* [Given exercise] Begin at the line that contains "You are a GUI" and stop after the line that contains "pyautogui.click(x=115, y=507)", then write those lines out again with the requests included, multiplying each coordinate in the answers by 1.35 and rounding to whole numbers, with halves going up. Leave the pictures out of your answer.

Records pointing to text and elements:
╔══

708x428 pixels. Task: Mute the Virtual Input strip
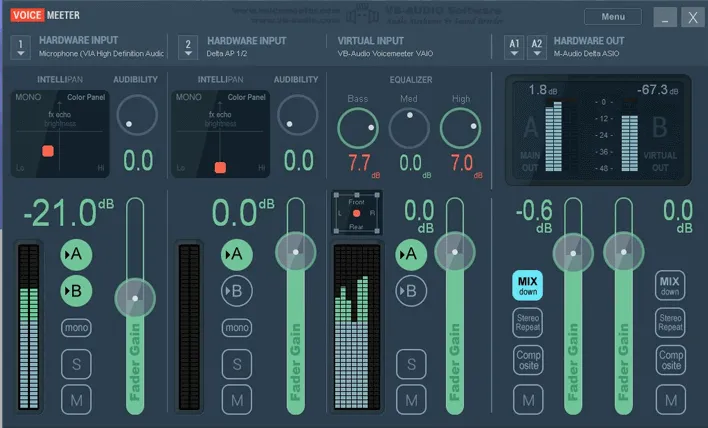(411, 400)
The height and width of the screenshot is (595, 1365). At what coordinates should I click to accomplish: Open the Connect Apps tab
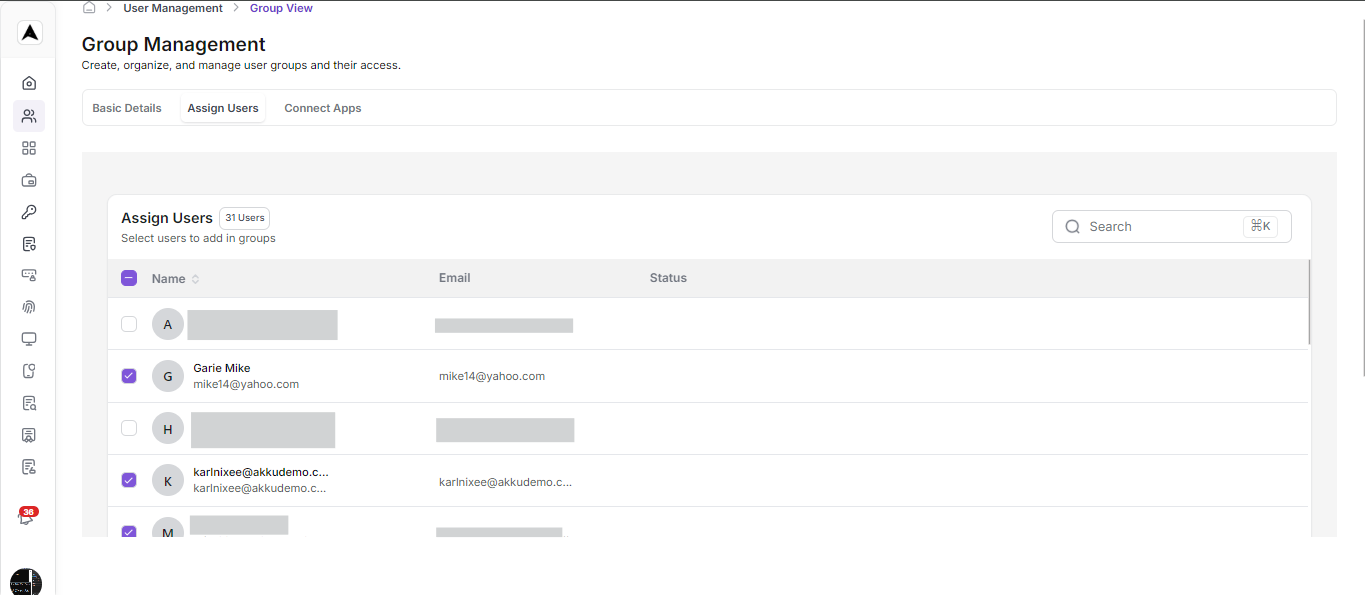[x=322, y=107]
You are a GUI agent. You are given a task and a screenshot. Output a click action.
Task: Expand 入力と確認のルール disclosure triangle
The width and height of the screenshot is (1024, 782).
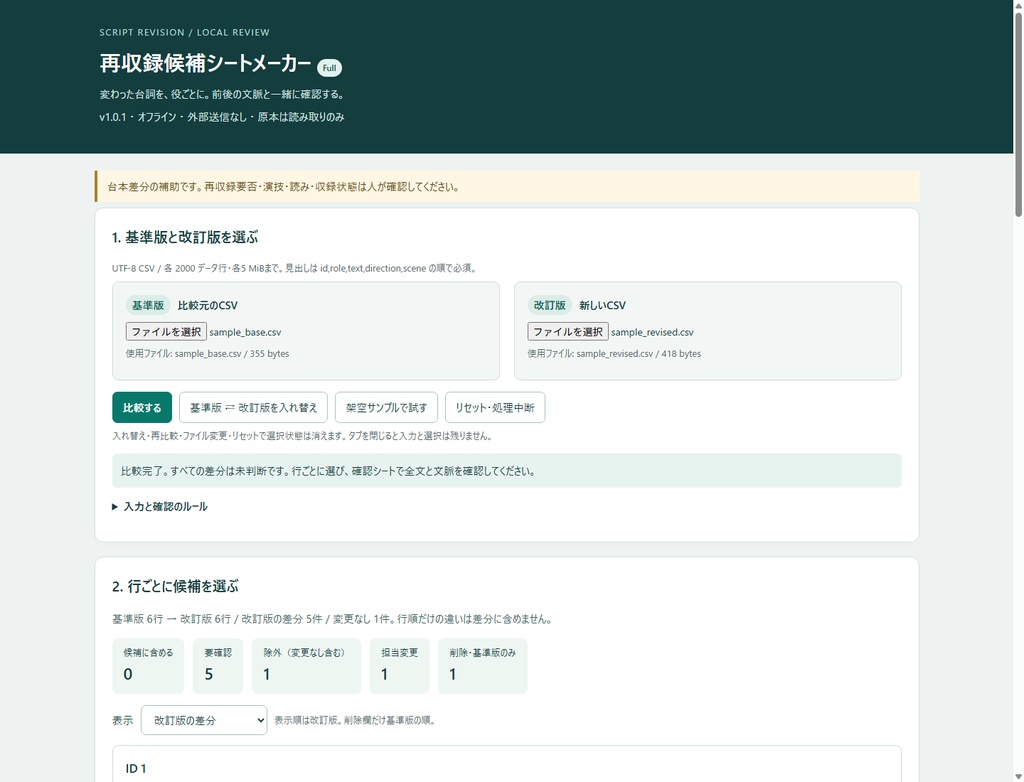pyautogui.click(x=115, y=507)
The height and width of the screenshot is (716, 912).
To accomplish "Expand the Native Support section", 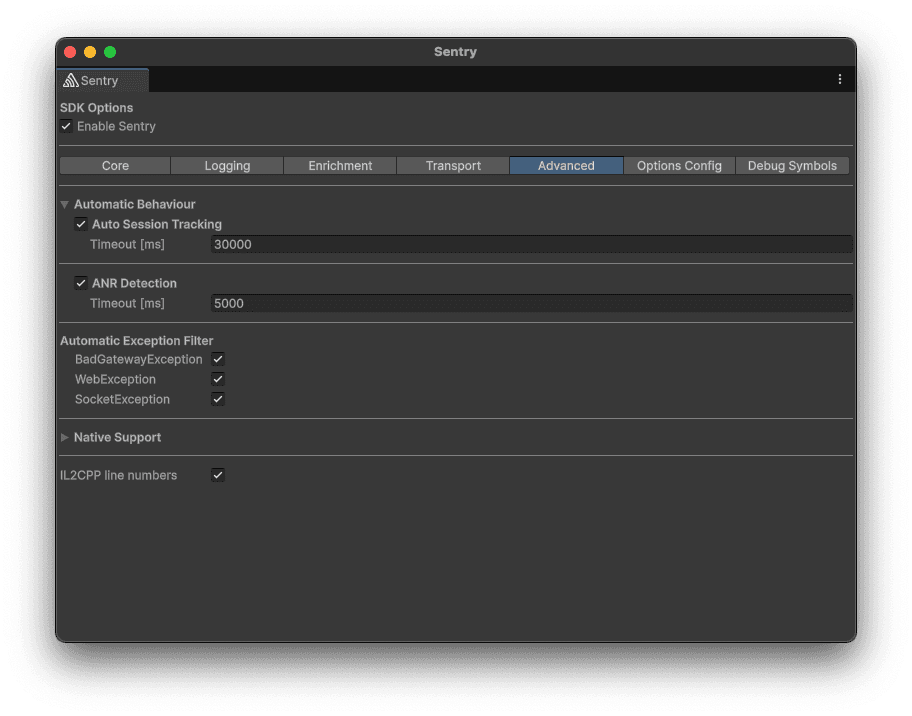I will (64, 437).
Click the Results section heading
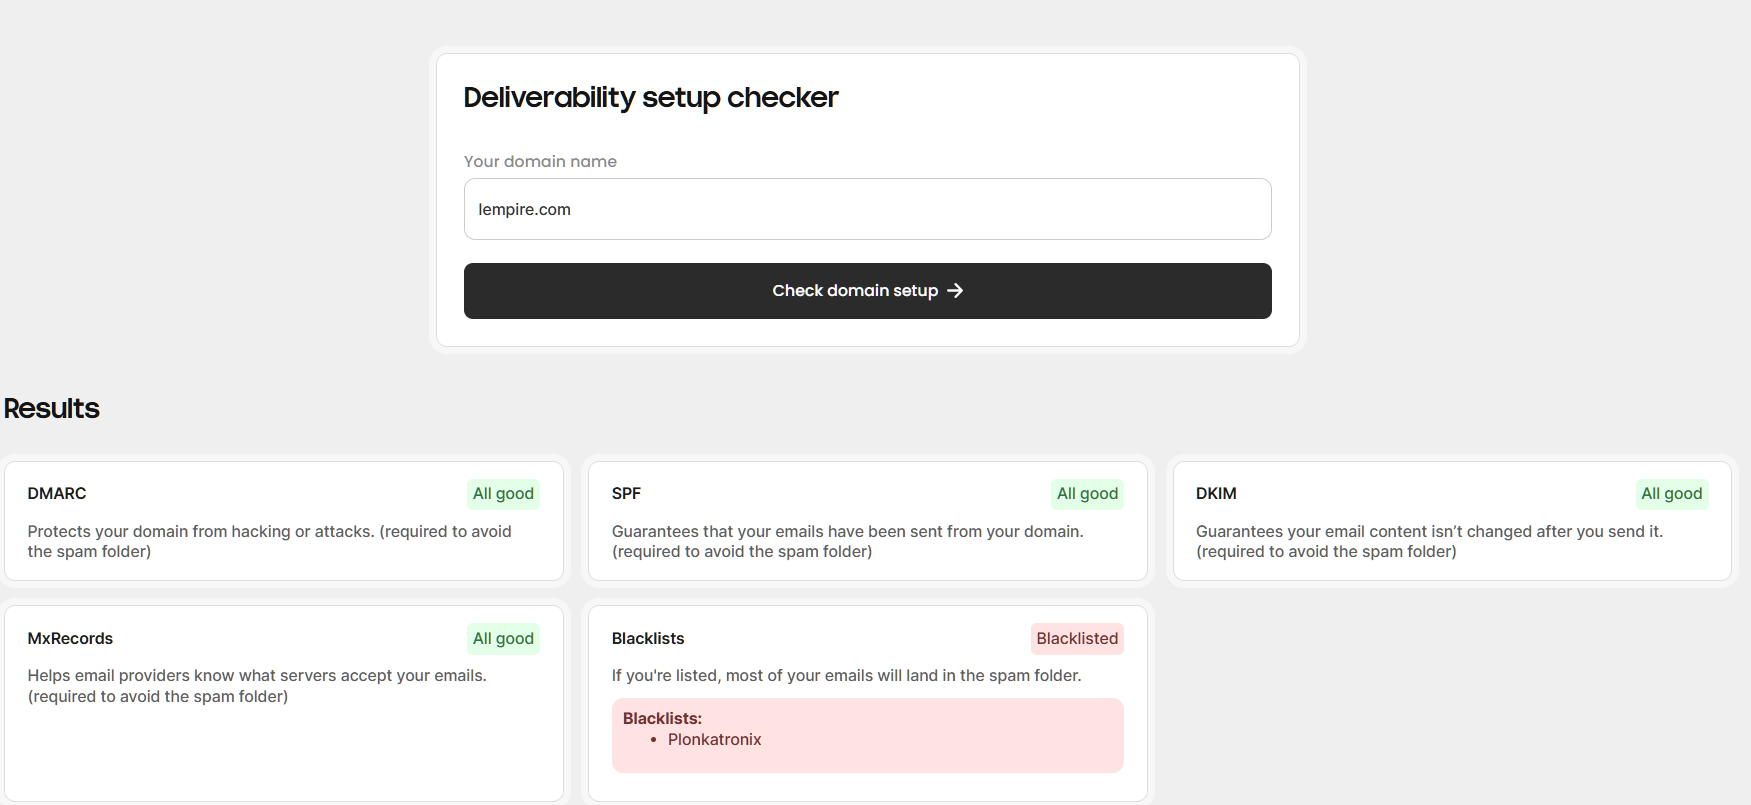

╚══

* [Output below]
You are a GUI agent. You are given a task and a screenshot. Output a click action.
Task: Expand 入力と確認のルール disclosure triangle
The width and height of the screenshot is (1024, 782).
pyautogui.click(x=155, y=684)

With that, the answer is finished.